At least we are lucky to have France, Belgium and Holland in mainland Europe near at hand. All are foreign and well worth a visit without too much hassle or difficulty.
The tunnel to France, despite the occasional blockage or fire, is an ideal way to experience “abroad”. But Paris is now becoming prohibitively expensive, as is the more restrictive Brussels.
By ferry to reach nearby mainland Europe leaves Dover as the quickest crossing port. But it’s a long drive from London, and we are not enamoured with Calais.
Crossing to mainland Europe via Portsmouth and ports beyond, involves much longer sea crossings.
Which leaves “our” crossing from Newhaven to Dieppe as a good, all-round, best bet.

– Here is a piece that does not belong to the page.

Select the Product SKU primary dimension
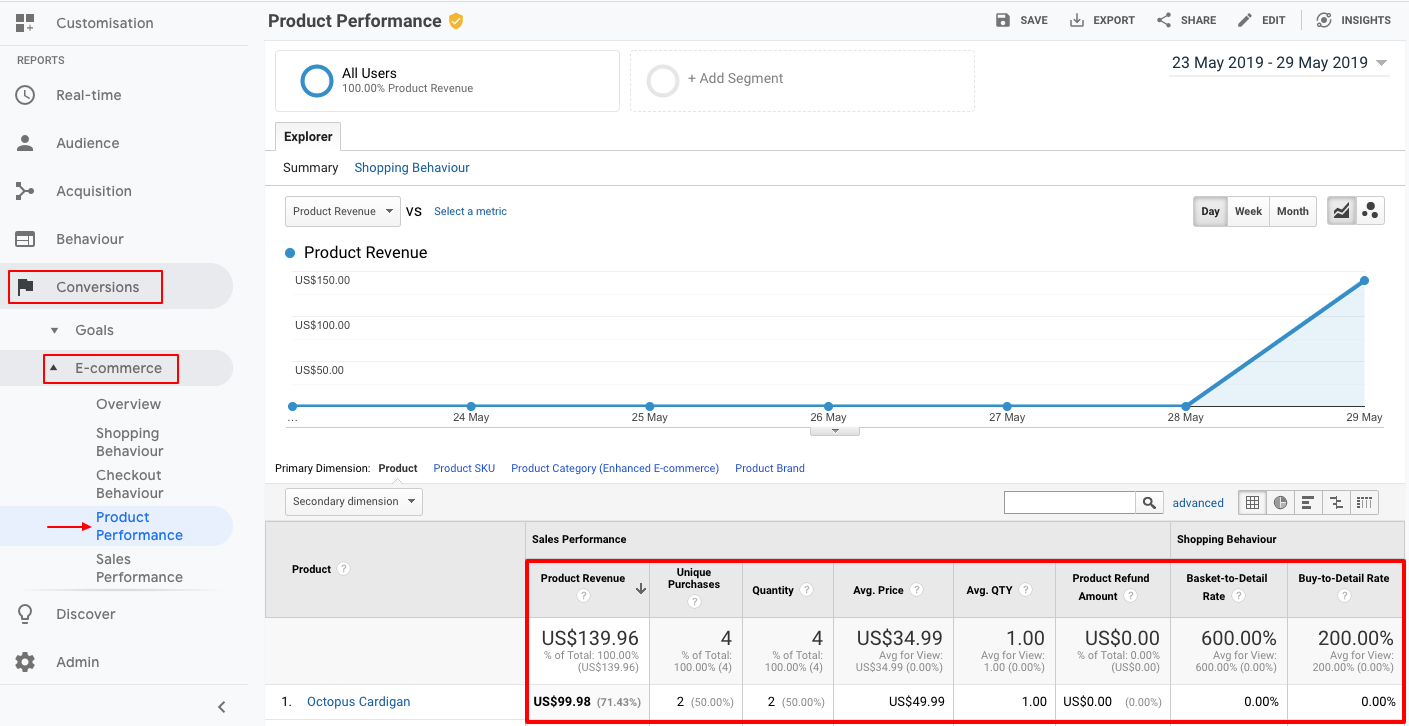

Formalities in Newhaven are minimal. There are no “Micky Mouse” approach roads to contend with, and four hours later you are in France – in an ancient port (which we once flattened and where we were flattened in turn more recently by the Boche). It is a port/seaside town where one hardly has to proceed further.
This maritime town is “walking” size. The restaurants are plentiful and good – with fish dishes superb.
The hotels are comfortable and far cheaper than in England. (I have written extensively on most aspects of Dieppe earlier in this blog and try not to repeat myself.)
So, in a word, that’s where we go – for short breaks and the re-stocking of larder and cellar.
Now, this wine re-stocking is not, as you may think, with French wine (though we do buy our “house”, Pays d’Oc, wine there) but mainly bargain-priced New World wines which the French discount, thinking that by being produced outside France they are undrinkable. These wines are often distinguishable on the shelves by the layer of dust on them.
We also return with cheeses and other foods, though with the present exchange rates, this is becoming less financially beneficial. But many foods are cheaper than in England. Endive is one. Dijon mustard is another. Smoked chickens are good value and delicious. Paper goods are to be recommended. Garlic and shallots are always on our list, but were very expensive the last time we bought them (out of their season). Fruit and vegetables are so fresh that we invariably “top up” the car with them for our return journey.
We were there in the spring, and will return in the early winter (when scallops are in season once more) when children are in school again and the tourist season has subsided.
And anyhow, where in the world in 2010 can one eat a splendid four course meal with aperitif, unlimited cider and red wine, with coffee included. Of course you will lunch at shared tables with newly scrubbed-up workmen, and eat in a shed. And all this would cost you £10.80 per head. Where in the world could this happen? Surely only in France.